Confessions d'une étudiante expatriée
Balade à Oman
Lexi Shereshewsky, 23 ans, coordonnatrice média,
New York, diplômée de l’Université du Wisconsin-Madison; a étudié au
Caire, en Égypte, en 2007.
Pourquoi êtes-vous allée en Égypte?
J’avais choisi aléatoirement un cours d’histoire islamique au collège et j’avais toujours voulu apprendre une langue seconde. En arrivant à l’université, je trouvais logique d’apprendre l’arabe, et Le Caire était le meilleur endroit pour ce faire. Je n’avais pas beau-coup d’attentes; je ne savais vraiment pas comment ce serait de vivre là-bas.
Étiez-vous inquiète avant de partir?
Moi, pas vraiment, mais ma mère, oui. Les gens ont beaucoup de préjugés à propos du Maghreb et du Moyen-Orient. Ces idées reçues sont presque toutes non fondées, et c’est une région très sécuritaire, surtout pour une femme. Présentement, c’est peut-être moins vrai, mais en 2007, c’était certainement le cas.
Avez-vous séjourné dans une famille musulmane?

### Série de consignes
1. Dans l'entretien sur les études au Caire, en quelle année Lexi Shereshewsky a-t-elle étudié dans cette ville ?
2. Poursuivez l'entretien sur les études au Caire à la suite de sa dernière question.

### Entrées du corpus
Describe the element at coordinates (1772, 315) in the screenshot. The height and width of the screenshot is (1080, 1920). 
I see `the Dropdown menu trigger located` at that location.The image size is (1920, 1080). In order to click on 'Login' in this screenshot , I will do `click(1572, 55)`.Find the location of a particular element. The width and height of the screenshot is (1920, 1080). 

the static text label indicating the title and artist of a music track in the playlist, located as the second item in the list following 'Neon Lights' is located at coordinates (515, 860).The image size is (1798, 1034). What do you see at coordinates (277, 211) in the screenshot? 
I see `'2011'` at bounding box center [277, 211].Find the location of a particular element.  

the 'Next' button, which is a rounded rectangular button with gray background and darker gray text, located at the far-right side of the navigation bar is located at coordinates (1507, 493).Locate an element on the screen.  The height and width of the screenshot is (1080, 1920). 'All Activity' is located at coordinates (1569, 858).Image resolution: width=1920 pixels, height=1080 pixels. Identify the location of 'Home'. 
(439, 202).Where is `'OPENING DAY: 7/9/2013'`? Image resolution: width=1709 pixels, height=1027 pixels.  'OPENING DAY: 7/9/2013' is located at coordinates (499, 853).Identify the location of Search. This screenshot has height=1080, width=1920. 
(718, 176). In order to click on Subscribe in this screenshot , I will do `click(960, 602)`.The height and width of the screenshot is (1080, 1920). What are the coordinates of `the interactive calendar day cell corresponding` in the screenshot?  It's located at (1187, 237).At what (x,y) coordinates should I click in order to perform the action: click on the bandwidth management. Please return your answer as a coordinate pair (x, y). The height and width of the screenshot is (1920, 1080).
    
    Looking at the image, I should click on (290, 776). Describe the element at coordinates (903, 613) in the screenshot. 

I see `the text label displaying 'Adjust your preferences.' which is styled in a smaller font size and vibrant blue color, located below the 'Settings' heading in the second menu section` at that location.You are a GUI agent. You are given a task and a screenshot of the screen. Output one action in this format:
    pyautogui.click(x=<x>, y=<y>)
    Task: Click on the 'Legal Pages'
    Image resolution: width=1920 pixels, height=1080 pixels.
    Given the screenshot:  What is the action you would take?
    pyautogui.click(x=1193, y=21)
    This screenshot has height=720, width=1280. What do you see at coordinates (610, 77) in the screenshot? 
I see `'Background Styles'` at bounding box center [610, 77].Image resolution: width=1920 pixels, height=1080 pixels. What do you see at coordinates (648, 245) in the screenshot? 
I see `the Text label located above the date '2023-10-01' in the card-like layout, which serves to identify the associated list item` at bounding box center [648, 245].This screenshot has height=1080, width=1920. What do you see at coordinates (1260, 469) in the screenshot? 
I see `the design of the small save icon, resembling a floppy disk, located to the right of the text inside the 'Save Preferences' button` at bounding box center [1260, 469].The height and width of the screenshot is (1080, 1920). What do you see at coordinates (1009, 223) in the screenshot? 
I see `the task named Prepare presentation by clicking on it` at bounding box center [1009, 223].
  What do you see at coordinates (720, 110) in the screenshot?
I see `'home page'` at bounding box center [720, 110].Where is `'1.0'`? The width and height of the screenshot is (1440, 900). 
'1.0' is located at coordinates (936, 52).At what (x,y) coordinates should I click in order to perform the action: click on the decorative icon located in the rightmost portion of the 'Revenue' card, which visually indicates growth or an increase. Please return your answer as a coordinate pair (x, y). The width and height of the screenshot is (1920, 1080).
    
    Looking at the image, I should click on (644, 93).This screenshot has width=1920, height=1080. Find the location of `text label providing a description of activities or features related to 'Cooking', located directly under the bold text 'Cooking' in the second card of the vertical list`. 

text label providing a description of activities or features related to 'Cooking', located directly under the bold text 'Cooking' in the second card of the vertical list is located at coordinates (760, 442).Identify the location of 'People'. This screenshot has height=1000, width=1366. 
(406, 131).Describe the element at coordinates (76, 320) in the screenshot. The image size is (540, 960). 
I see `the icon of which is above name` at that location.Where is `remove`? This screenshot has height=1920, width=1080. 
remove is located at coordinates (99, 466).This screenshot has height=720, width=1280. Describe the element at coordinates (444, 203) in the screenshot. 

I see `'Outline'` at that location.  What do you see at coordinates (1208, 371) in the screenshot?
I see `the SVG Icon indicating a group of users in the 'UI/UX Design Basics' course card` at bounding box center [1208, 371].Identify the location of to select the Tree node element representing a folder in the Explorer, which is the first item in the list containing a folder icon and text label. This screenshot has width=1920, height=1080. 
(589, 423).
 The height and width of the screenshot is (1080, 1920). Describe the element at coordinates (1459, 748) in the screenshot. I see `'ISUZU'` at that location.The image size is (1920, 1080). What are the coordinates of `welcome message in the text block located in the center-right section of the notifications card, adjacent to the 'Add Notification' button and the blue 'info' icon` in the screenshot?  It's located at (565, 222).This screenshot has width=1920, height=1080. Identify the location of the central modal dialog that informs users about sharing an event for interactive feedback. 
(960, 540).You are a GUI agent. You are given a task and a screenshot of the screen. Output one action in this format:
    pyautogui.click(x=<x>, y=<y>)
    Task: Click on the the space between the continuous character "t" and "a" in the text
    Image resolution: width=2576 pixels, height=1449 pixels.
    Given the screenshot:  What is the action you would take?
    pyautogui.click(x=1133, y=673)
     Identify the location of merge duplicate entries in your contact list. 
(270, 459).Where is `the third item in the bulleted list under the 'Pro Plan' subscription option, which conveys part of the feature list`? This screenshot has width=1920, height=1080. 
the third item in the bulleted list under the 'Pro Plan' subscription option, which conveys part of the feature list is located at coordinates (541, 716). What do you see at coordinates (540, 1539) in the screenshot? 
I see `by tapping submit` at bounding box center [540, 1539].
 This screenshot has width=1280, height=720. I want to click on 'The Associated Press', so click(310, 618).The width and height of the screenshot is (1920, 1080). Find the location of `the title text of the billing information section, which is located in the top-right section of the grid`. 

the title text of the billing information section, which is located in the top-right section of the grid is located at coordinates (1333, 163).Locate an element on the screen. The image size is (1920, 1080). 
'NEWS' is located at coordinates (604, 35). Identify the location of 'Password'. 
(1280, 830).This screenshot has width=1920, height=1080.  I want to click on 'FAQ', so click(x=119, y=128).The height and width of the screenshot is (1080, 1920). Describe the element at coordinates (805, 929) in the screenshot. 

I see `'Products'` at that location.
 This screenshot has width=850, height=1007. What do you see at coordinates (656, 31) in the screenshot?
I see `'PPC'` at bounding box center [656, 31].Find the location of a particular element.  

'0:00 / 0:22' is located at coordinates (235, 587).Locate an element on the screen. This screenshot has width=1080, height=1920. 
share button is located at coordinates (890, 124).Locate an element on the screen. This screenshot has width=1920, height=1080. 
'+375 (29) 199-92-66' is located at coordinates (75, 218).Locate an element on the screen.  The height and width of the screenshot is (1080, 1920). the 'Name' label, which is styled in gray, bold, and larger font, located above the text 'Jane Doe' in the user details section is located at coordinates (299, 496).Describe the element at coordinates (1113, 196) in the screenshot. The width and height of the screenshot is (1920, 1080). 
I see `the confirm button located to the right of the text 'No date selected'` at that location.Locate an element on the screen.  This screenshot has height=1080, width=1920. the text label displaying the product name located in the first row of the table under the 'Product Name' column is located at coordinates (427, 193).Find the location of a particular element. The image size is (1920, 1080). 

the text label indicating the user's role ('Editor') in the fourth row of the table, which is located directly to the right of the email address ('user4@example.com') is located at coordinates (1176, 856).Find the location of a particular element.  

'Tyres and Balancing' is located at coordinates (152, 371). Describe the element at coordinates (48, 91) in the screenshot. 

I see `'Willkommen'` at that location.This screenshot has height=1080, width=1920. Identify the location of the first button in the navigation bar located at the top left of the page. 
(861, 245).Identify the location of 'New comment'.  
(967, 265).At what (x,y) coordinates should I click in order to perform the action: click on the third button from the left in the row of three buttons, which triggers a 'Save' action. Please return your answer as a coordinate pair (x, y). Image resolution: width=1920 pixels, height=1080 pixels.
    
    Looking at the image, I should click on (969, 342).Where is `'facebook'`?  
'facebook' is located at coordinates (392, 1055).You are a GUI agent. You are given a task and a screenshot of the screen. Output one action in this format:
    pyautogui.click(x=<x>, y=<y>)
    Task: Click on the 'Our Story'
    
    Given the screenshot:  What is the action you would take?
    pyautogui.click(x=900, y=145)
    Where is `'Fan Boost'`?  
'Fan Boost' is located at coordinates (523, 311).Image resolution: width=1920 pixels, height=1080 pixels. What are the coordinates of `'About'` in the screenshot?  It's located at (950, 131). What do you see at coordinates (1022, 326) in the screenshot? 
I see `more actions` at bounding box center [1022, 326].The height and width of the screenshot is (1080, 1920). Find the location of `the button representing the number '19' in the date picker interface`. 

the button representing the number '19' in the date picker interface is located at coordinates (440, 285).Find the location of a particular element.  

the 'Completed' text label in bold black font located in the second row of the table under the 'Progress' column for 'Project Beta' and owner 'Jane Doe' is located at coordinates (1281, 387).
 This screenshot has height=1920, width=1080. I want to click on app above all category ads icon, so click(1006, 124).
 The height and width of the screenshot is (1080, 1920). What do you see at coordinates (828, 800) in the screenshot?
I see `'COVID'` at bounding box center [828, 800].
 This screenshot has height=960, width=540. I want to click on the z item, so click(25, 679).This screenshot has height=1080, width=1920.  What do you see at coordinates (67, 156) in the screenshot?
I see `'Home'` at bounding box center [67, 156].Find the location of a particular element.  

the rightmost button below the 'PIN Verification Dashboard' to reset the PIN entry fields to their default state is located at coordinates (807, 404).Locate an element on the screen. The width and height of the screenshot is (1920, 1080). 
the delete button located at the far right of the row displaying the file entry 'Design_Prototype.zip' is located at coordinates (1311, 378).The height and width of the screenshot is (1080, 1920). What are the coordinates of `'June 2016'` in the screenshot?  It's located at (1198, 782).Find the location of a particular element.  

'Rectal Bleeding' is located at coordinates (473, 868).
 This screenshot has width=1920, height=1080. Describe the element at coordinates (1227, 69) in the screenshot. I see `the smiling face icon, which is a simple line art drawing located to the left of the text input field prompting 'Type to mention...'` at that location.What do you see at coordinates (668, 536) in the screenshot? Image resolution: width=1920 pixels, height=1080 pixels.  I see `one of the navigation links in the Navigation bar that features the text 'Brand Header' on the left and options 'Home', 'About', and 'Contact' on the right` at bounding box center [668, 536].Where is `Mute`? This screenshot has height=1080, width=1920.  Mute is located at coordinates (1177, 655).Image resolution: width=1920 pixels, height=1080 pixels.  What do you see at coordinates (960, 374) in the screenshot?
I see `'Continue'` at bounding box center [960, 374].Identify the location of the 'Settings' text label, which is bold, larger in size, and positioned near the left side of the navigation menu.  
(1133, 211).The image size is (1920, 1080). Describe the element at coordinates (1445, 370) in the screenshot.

### Réponses aux consignes
1. Elle a étudié au Caire en 2007.

2.
Le premier semestre, j’ai habité un hôtel deux étoiles dans un quartier sécuritaire avec environ 100 autres étudiants américains. Par la suite, je suis déménagée dans un vieil appartement au centre-ville, près de la place Tahrir, avec deux amis. Dans les pays musulmans, il est difficile de trouver une famille hôte, surtout pour une Américaine qui souhaite garder son indépendance. Cela dit, j’avais une belle relation avec un Égyptien et sa famille. J’ai passé les vacances avec eux et j’ai dormi dans la chambre de sa sœur.
Quelle est la chose la plus dépaysante que vous ayez faite là-bas?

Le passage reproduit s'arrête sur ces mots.